*ABOUT THIS TASK*:
Could you restate all of the records exactly, leaving out the pictures?

*DATA EXTRACTS*:
"""
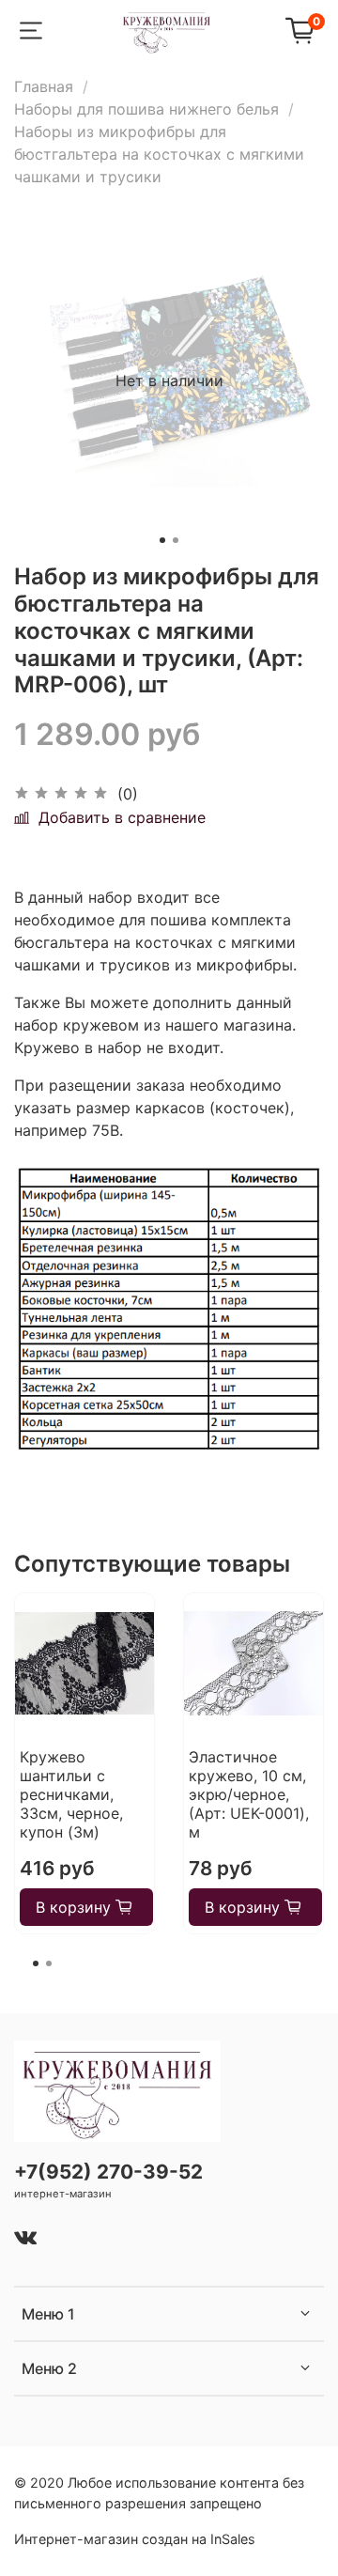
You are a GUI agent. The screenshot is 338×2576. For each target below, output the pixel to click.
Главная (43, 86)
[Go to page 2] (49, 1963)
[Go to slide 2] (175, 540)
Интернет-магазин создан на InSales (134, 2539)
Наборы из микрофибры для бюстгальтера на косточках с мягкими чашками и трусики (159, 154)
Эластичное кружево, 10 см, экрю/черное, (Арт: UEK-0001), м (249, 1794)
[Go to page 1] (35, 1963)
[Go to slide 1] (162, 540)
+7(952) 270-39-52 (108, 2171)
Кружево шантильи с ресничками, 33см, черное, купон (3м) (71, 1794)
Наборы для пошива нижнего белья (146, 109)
"""
*RESULT OF THIS TASK*:
You are a GUI agent. The screenshot is 338×2576. For each target below, output the pixel to click.
Главная (43, 86)
[Go to page 2] (49, 1963)
[Go to slide 2] (175, 540)
Интернет-магазин создан на InSales (134, 2539)
Наборы из микрофибры для бюстгальтера на косточках с мягкими чашками и трусики (159, 154)
Эластичное кружево, 10 см, экрю/черное, (Арт: UEK-0001), м (249, 1794)
[Go to page 1] (35, 1963)
[Go to slide 1] (162, 540)
+7(952) 270-39-52 (108, 2171)
Кружево шантильи с ресничками, 33см, черное, купон (3м) (71, 1794)
Наборы для пошива нижнего белья (146, 109)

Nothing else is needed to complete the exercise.